Hallo Lestrade, hallo allesamt,

ich habe nochmal genauer über die Situation in der Middlesex Street nachgedacht:


Gehen wir mal davon aus, Harry Cox observierte tätsächlich in der Middlesex Street.

Cox schrieb:
"We had the use of a house opposite the shop of the man we suspected, and, disguised, of course, we frequently stopped across in the role of customers."

Gegenüber Middlesex Street 36 (Westseite unter Stoney Lane) liegen östlich die Hausnummern 52 bis 72.

Gegenüber Pettycoat Lane 36 (Ostseite, Warehouse) liegen westlich die Hausnummern 15 bis 20.

Wer war dort laut Post Office 1888 / 1889 gemeldet? Weiß das jemand?
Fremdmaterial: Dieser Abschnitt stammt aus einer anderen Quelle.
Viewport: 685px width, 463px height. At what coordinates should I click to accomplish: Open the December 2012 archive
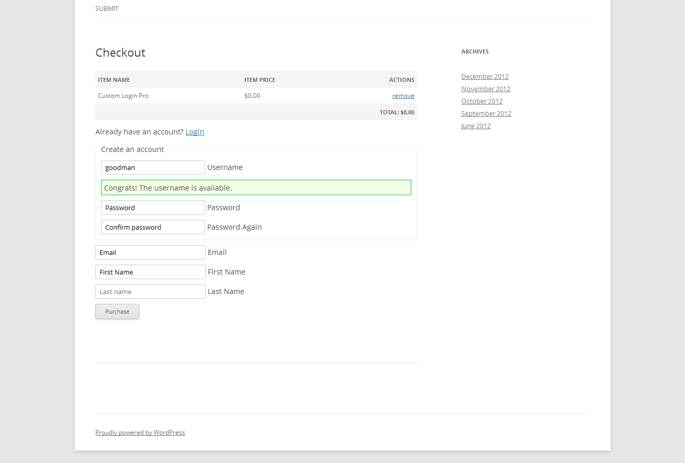484,77
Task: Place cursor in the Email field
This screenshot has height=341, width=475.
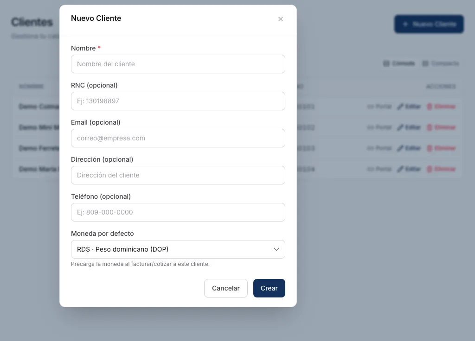Action: pos(178,138)
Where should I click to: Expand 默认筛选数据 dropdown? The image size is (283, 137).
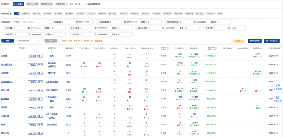pos(29,41)
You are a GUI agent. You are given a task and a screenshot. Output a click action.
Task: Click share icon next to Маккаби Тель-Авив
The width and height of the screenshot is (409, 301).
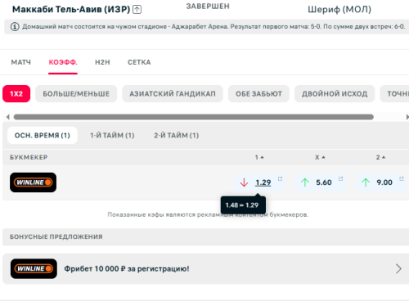[137, 10]
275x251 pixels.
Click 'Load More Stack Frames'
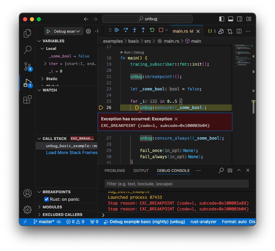pyautogui.click(x=72, y=152)
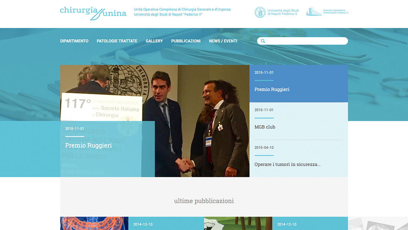Click the Università degli Studi di Napoli logo
This screenshot has height=230, width=408.
point(277,12)
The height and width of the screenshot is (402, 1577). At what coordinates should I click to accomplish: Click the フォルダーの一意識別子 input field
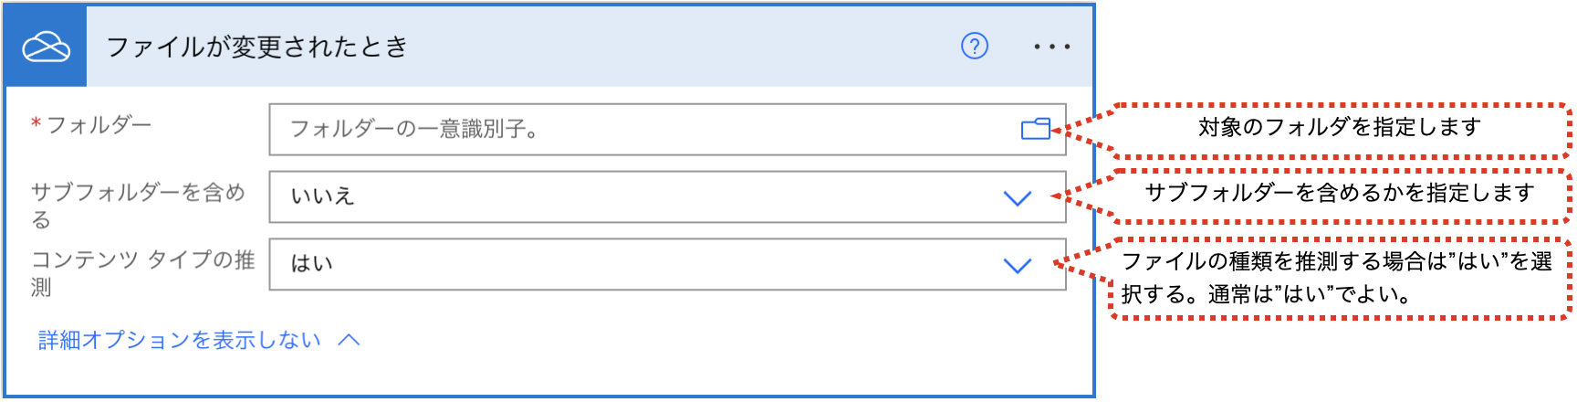[667, 129]
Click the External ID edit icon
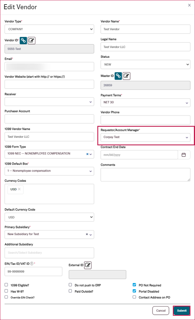 click(x=88, y=265)
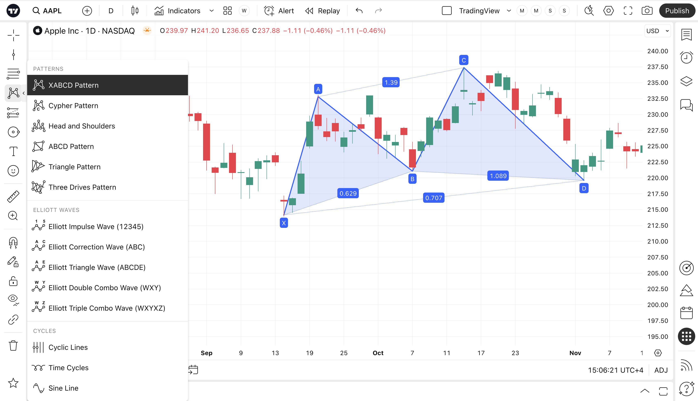
Task: Open the Alerts clock panel icon
Action: pyautogui.click(x=686, y=58)
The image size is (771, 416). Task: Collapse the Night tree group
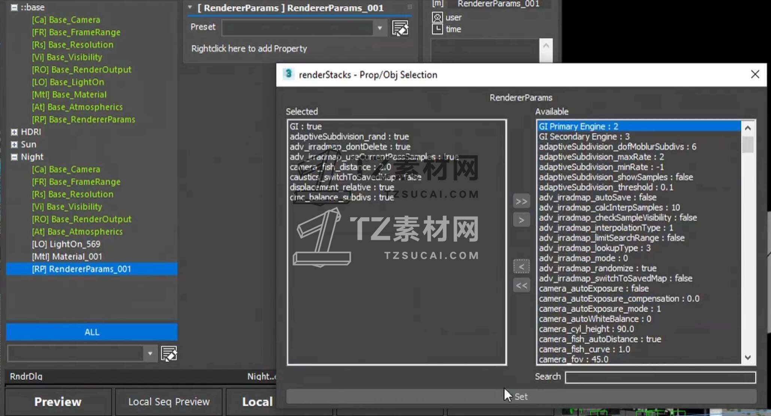(14, 157)
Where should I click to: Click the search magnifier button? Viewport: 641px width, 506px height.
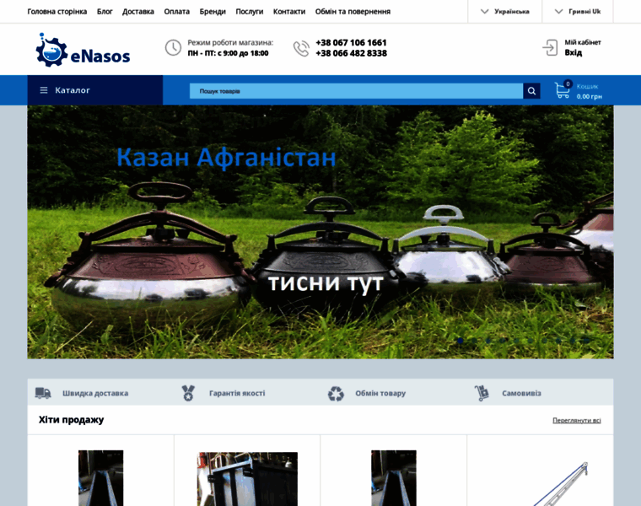pos(531,91)
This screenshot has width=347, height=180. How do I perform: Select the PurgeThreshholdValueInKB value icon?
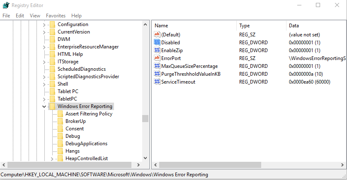[x=157, y=74]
Interessanterweise war jedenfalls an der Ecke Middlesex Street / New Goulston Street das südöstliche Eckgebäude (Hausnummer 50) der Pub "The Bell" (den es übrigens immer noch gibt). Von dort aus hätten Beobachter schon mal einen Blick auf die Tür der nordwestlichen Middlesex Street 36 gehabt.


Cox schrieb:
"When darkness set in I saw him come forth from the door of his little shop and glance furtively around to see if he were being watched. I allowed him to get right out of the street before I left the house, and then I set off after him. I followed him to Lehman Street."

Cox ließ den Verdächtigen erst die Straße verlassen, bevor er ihm folgte. Er hätte seinem Verdächtigen wohl nicht mehrere hundert Meter Vorsprung gegeben, sonst hätte er ihn aus den Augen verloren. Der Verdächtige musste seine Straße also bereits nach wenigen Metern verlassen können.

Da er danach in die Leman Street ging, könnte er also zuerst von der Middlesex Street über die New Goulston Street in die Goulston Street gegangen sein, und von dort weiter in Leman Street.
Gehen wir davon aus, dass Cox die nordwestliche Middlesex Street 36 beobachtete, so passt das: Denn die New Goulston Street mündet nur wenige Meter südlich der Adresse ein.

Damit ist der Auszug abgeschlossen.